What is being asked ▸
Transcribe all the material exactly. Leave every line as it is.

Dataset ▸

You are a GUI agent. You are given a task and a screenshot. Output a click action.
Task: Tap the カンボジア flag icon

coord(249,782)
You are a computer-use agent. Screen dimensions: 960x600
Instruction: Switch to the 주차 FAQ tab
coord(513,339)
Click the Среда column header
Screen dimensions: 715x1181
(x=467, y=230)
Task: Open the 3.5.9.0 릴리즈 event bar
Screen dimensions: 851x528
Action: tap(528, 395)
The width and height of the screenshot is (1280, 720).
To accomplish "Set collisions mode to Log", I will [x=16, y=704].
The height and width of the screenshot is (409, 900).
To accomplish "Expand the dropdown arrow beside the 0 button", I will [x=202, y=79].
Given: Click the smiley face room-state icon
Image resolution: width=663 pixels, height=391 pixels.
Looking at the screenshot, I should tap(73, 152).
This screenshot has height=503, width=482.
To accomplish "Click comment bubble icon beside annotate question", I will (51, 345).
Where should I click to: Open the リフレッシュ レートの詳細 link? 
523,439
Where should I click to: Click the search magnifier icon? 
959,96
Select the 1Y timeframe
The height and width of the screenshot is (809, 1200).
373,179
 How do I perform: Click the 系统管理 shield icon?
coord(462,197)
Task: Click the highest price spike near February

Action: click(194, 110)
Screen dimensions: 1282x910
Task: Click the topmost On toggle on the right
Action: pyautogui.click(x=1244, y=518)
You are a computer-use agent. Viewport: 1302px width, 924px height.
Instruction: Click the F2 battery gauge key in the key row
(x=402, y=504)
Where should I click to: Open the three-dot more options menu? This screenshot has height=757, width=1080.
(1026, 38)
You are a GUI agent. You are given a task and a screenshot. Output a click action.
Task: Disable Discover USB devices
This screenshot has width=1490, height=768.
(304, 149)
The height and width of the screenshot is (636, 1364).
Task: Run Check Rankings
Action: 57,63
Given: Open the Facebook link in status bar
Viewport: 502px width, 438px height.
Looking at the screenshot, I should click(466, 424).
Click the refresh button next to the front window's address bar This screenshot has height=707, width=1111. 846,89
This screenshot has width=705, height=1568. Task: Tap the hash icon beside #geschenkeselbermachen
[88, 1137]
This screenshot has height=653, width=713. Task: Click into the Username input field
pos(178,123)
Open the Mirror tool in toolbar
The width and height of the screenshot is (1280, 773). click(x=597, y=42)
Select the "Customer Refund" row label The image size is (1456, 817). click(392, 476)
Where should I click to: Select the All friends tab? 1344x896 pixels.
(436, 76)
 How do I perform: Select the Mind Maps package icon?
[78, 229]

Exercise solution ▸
You are a GUI agent. You are given a task and a screenshot. Output a click action.
Task: Tap the カンボジア flag icon

coord(249,782)
You are a computer-use agent. Screen dimensions: 960x600
Instruction: Switch to the 주차 FAQ tab
coord(513,339)
Click the Среда column header
Screen dimensions: 715x1181
(x=467, y=230)
Task: Open the 3.5.9.0 릴리즈 event bar
Screen dimensions: 851x528
Action: tap(528, 395)
The width and height of the screenshot is (1280, 720).
To accomplish "Set collisions mode to Log", I will [x=16, y=704].
The height and width of the screenshot is (409, 900).
To accomplish "Expand the dropdown arrow beside the 0 button", I will [x=202, y=79].
Given: Click the smiley face room-state icon
Image resolution: width=663 pixels, height=391 pixels.
Looking at the screenshot, I should tap(73, 152).
This screenshot has height=503, width=482.
To accomplish "Click comment bubble icon beside annotate question", I will (51, 345).
Where should I click to: Open the リフレッシュ レートの詳細 link? 
523,439
Where should I click to: Click the search magnifier icon? 
959,96
Select the 1Y timeframe
The height and width of the screenshot is (809, 1200).
373,179
 How do I perform: Click the 系统管理 shield icon?
coord(462,197)
Task: Click the highest price spike near February

Action: click(194, 110)
Screen dimensions: 1282x910
Task: Click the topmost On toggle on the right
Action: pyautogui.click(x=1244, y=518)
You are a computer-use agent. Viewport: 1302px width, 924px height.
Instruction: Click the F2 battery gauge key in the key row
(x=402, y=504)
Where should I click to: Open the three-dot more options menu? This screenshot has height=757, width=1080.
(1026, 38)
You are a GUI agent. You are given a task and a screenshot. Output a click action.
Task: Disable Discover USB devices
This screenshot has width=1490, height=768.
(304, 149)
The height and width of the screenshot is (636, 1364).
Task: Run Check Rankings
Action: 57,63
Given: Open the Facebook link in status bar
Viewport: 502px width, 438px height.
Looking at the screenshot, I should click(466, 424).
Click the refresh button next to the front window's address bar This screenshot has height=707, width=1111. 846,89
This screenshot has width=705, height=1568. Task: Tap the hash icon beside #geschenkeselbermachen
[88, 1137]
This screenshot has height=653, width=713. Task: Click into the Username input field
pos(178,123)
Open the Mirror tool in toolbar
The width and height of the screenshot is (1280, 773). click(x=597, y=42)
Select the "Customer Refund" row label The image size is (1456, 817). click(392, 476)
Where should I click to: Select the All friends tab? 1344x896 pixels.
(436, 76)
 How do I perform: Select the Mind Maps package icon?
[78, 229]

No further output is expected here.